ASİ HİKAYESİ

MİTLER

illustrated by Marco Pio Mucci

BÜYÜK İSKENDER VE

LEZZETLİ SU

 

Antakya, Seleucos I Nicator tarafından Suriye'yi fethettikten sonra, M.Ö. 300 yılında kurulur. Kentin kurulduğu yer, Büyük İskender'in su içmek için durduğu ve içtiği suyun, annesinin göğsünden içtiği sütün tadı kadar lezzetli olduğunu söylediği su kaynağının olduğu yerdedir. Hikayeye göre İskender, Zeus Bottiaeus'un onuruna bir tapınak diker ve savaşın baskısıyla orayı terk eder.

SURİYE PEYZAJI

“Suriye'deki Asi Nehri doğrudan denize yönelmez; tepelik kayalık bir yerden yükselir ve tepelerden aşağı doğru hareket eder. Roma imparatorluğu gemilerin denizden Antakya kentine gitmesini ister. Çok fazla emek ve maliyet harcadıktan sonra, akıntıya karşı ters yönde hareket etmeye uygun bir kanal inşa eder ve nehri bu kanala yönlendirir". (İbn Battûta 2004, C.1 / 101-102; aktaran Jones, 2000, 476 -477).

DEV ORONTES (ASİ) HİKAYESİ

 

"Eski nehir yatağı kuruduğunda 11 arşınlık (yaklaşık 5,5 m) bir mezar ve aynı büyüklükte bir insan iskeleti ortaya çıkar. Antakyalılar gidip Klaros'taki bir Apollon bilgesine danışır.

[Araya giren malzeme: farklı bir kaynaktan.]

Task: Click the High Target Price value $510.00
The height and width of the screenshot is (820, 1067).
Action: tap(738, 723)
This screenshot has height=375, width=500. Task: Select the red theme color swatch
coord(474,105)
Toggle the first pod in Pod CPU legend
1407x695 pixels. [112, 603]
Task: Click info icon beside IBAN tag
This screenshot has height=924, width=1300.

Bilge iskeletin Orontes (ASİ) Tanrısına ait olduğunu söyler  ve Hint kanından geldiğini belirtir. " (İbn Battûta 2004, C.1 / 101-102; aktaran Jones, 2000, 476-477).  Dev Asi heykeli, Louvre Müzesi'nde  sergileniyor.

SU DEĞİRMENİ, ASI NEHRİ TANRI'YA ÇAĞIRIYOR

 

Birçok dilde ve kültürde, su değirmeni, güzel bir kadına veya su perisine veya ağlayan oduna benzetilir; dönme sırasında çarkın sürtünmesinden kaynaklanan sesler inleme, ağlama, dua etme ve yakarışla ilişkilendirilir; ve tekerleğin dönüşü, metaforik olarak zamanın geçişine, evrenin hareketine, dünyanın dönüşüne, kader çarkının dönüşüne ve hatıraların ve düşüncelerin tekrarına benzetilir.

 

İslam felsefelerinden biri olan Sufi literatüründe su çarklarının sesi, Allah'tan ayrı kalmaktan dolayı acı çeken “inlemeye” benzetilmektedir.

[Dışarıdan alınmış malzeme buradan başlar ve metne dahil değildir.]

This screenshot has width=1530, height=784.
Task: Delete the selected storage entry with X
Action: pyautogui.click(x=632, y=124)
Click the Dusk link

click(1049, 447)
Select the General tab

AYAKLARININ ALTINDAKİ NEHİR İLE KENTİN TİKE’Sİ

Şehrin sembolü Tyche,  felaketlerle ilgilidir. Asi Nehri kıyısındaki Antakya şehri, geleceğin tanrıçası ve kasabanın koruyucusu Tyche ile özdeşleşmiştir. Deprem, sel, bulaşıcı hastalıklar gibi birçok felaketin olduğu bir kasabada, geleceği tahmin etmek hayatta kalmanın ana yoludur. Tyche, kuleleri olan bir taç giyen bir kayanın üzerine oturmuş olarak temsil edilir. Ayaklarının dibinde dalgaların arasından genç bir yüzücünün bedeni görülmektedir: O, kasabanın asi çocuğu, Asi nehrinin insanlaştırılmış halidir.

NEHİR DEVLERİNİN İNSANLAŞTIRILMASI

Yunan mitolojisine göre Orontes (Asi), Okeanos (denizlerin tanrısı) ve Tethys’in (pınarların tanrısı) oğlu ve Dicle, Fırat ve Nil gibi nehirlerin kardeşidir.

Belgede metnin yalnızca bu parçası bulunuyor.